New project will rediscover our historic smells
Anglia Ruskin part of €2.8m programme to recreate and preserve past aromas
An ambitious €2.8 million research project has been launched to bring historic aromas back to life and create a unique archive of European smells from the 16th to early 20th century.
The ODEUROPA project, funded by the EU Horizon 2020 programme, is bringing together historians, artificial intelligence (AI) experts, chemists and perfumers, and the key smells of Europe will be shared in a series of museum events across Europe, beginning next year.
The research team involves academics from six European countries including smell historian Dr William Tullett, from Anglia Ruskin University (ARU), who specialises in how people in the 17th and 18th centuries smelled their environments and manipulated the scents around them.
Dr Tullett said:
“COVID-19 has illustrated the profoundly negative effects that smell loss – a symptom and side-effect of the disease – can have on our mental and physical wellbeing. Additionally, with lockdowns across Europe, the smells of cities and towns have altered profoundly.
“The pandemic has highlighted the fragility of our sensory surroundings and the need to preserve the smells that have meanings to communities.”
Dr Tullett, the author of Smell in Eighteenth-Century England (Oxford University Press), believes that everyone should care about smell and its history. He added:
“This project will contain a range of details: a whole host of stories about the individual scents, noses, and smelly environments that have played a central role in European history. These will be available to the public on the web through the world’s first historical encyclopaedia of scent, bringing people across Europe closer to their olfactory heritage.”
ODEUROPA will find references to smells such as disease-fighting perfumes, tobacco or the stench of industrialisation in historic literature and paintings using state-of-the-art AI techniques, and then attempt to recreate them with the help of chemists and perfumers.
Inger Leemans, project lead of ODEUROPA and Professor of Cultural History at VU University and the Royal Netherlands Academy of Arts and Sciences Humanities Cluster (KNAW-HuC),said:
The project is the first European initiative to use AI to investigate the importance of scents and smelling, and to discover how scents have moulded our communities and traditions.
Peter Bell, Professor of Digital Humanities at FAU in Erlangen, Germany, and part of the team using machine learning and computer vision to train computers in analysing scented objects and olfactory information in historic images, said:
“Our goal is to develop a ‘computer nose’ able to trace scents and olfactory experiences in digital texts over four centuries and seven languages.”
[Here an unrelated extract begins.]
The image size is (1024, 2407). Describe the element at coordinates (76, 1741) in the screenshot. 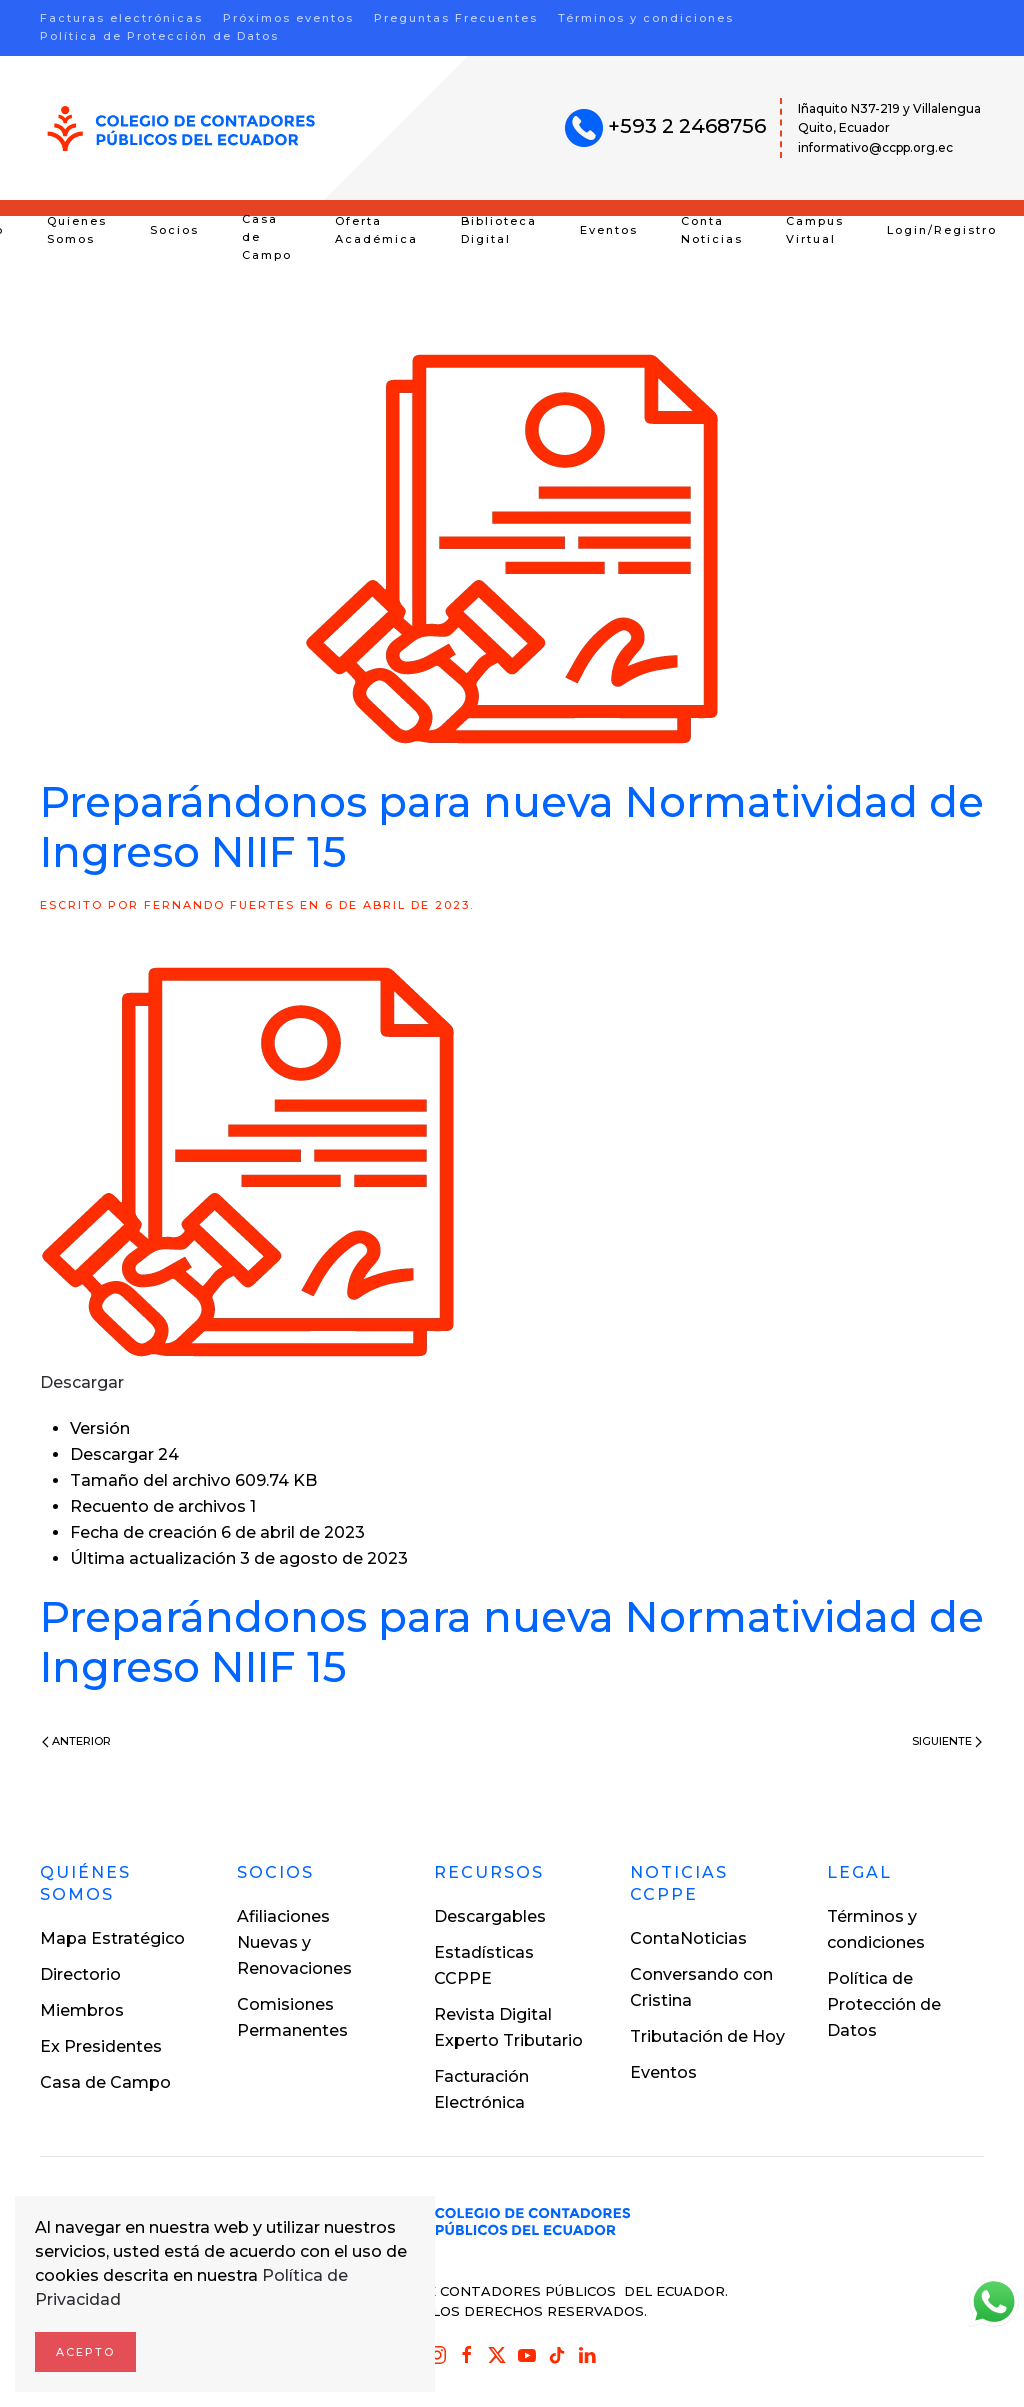

I see `Anterior [Previous page]` at that location.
An archive of the smells and their meaning will be stored online, accessible to all. The historic scents will be shared with museum visitors in a series of public events over the next three years and the project also has a scent logo, created by perfumer Frank Bloem, which will be available at museums and events.
ODEUROPA involves academics from KNAW Humanities Cluster (The Netherlands), FAU Erlangen-Nürnberg (Germany), Fondazione Bruno Kessler (Italy), EURECOM - Sophia Antipolis (France), Jožef Stefan Institute (Slovenia), University College London (United Kingdom), and Anglia Ruskin University (United Kingdom).